Catherine Austin Fitts: Yes. Digital technology permits higher learning speeds generally. However, it also makes highly centralized management and manipulation possible, aka "the matrix."
Daily Bell: Is war necessary for those in charge of the US Empire to maintain control?
Catherine Austin Fitts: Yes. The US Empire is financially dependent on the violation of individual rights globally and access to cheap natural resources. This requires various forms of covert and economic warfare as well as overt military wars.
Daily Bell: Once the Empire topples, or as it does, will another take its place?
Catherine Austin Fitts: I do not assume that the Empire will topple. It has the ability to NOT topple. Whether it does or not is a political and military question – not an economic or financial question. The Empire's challenge is how to maintain liquidity without trust and how to maintain productivity without markets. It is trying to do too much with force and covert methods.

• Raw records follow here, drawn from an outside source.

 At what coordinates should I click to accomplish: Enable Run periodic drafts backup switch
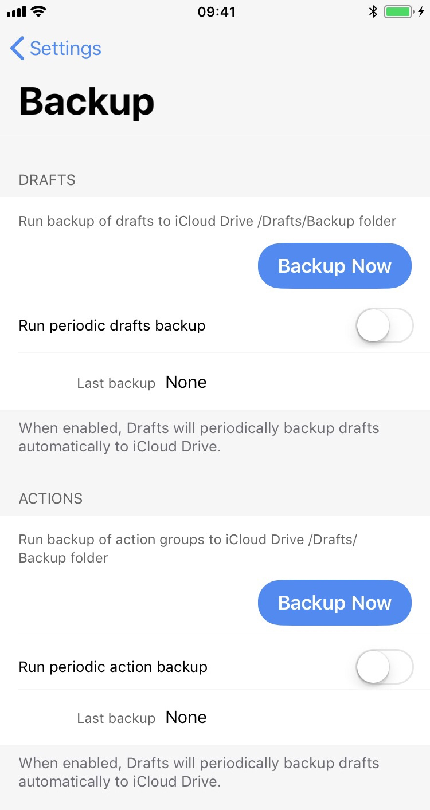[384, 325]
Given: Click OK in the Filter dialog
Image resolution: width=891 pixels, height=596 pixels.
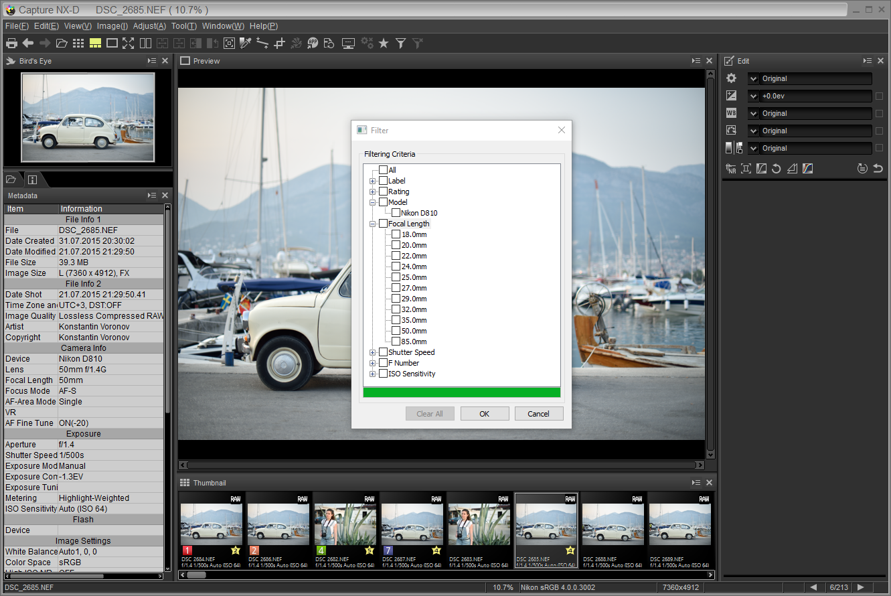Looking at the screenshot, I should pyautogui.click(x=485, y=414).
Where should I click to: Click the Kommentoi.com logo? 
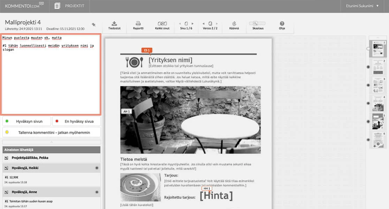coord(24,6)
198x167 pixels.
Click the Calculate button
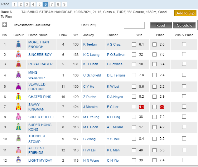pos(185,25)
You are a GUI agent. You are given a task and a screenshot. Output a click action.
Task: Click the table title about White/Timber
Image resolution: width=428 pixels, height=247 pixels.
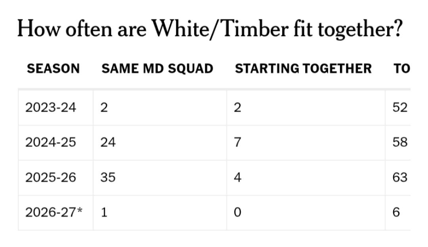210,29
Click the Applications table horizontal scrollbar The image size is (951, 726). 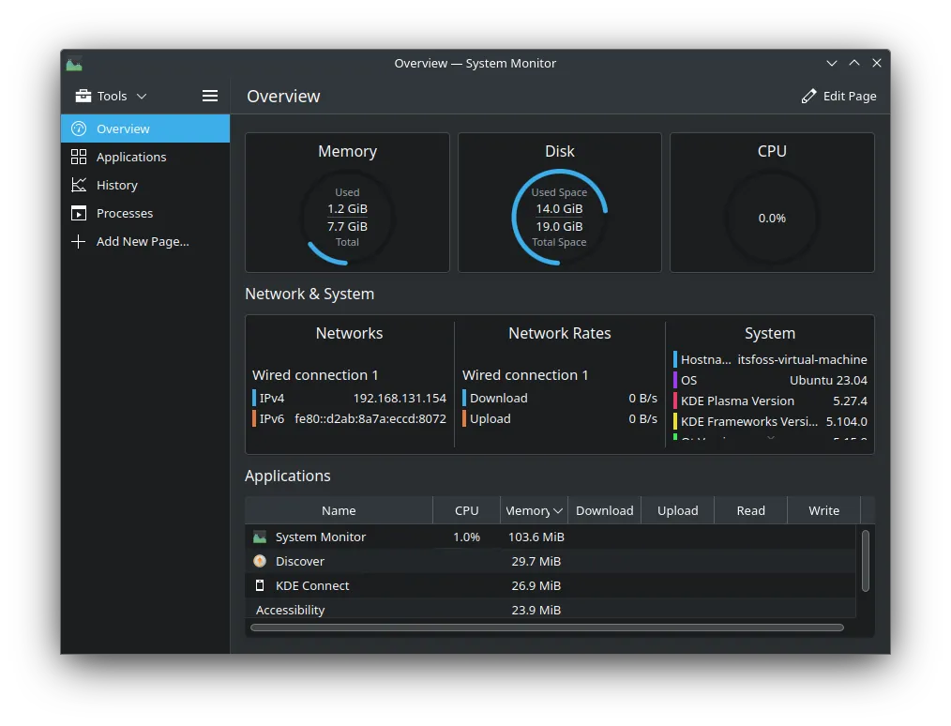click(x=547, y=628)
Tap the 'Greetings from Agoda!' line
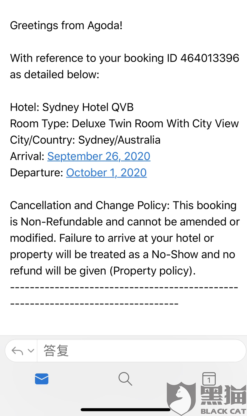Viewport: 247px width, 416px height. (x=66, y=26)
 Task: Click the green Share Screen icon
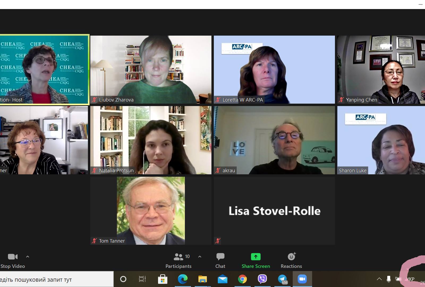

If it does topple, the competition to become the regional hegemons will accelerate and organized crime will move into the power vacuum.
As ugly as the Empire can be, there are uglier forces at work. Ask yourself: Does the Russian mafia have nuclear weapons? I assume so.
Daily Bell: What would be the result of more global centralization?
Catherine Austin Fitts: It would be more of the same – including increases in poverty, slavery and depopulation. Aaron Russo knew what he was talking about when he said warned us that these folks want spy chips in everyone and everything.
Daily Bell: Is a gold standard, or a gold and silver standard, the normal outcome of a peaceful, market-based society?
Catherine Austin Fitts: Not necessarily. Currency systems are part of governance systems. We should look at the currency question integrated into the question of who is going to govern and manage and in what process with what kinds of disclosure.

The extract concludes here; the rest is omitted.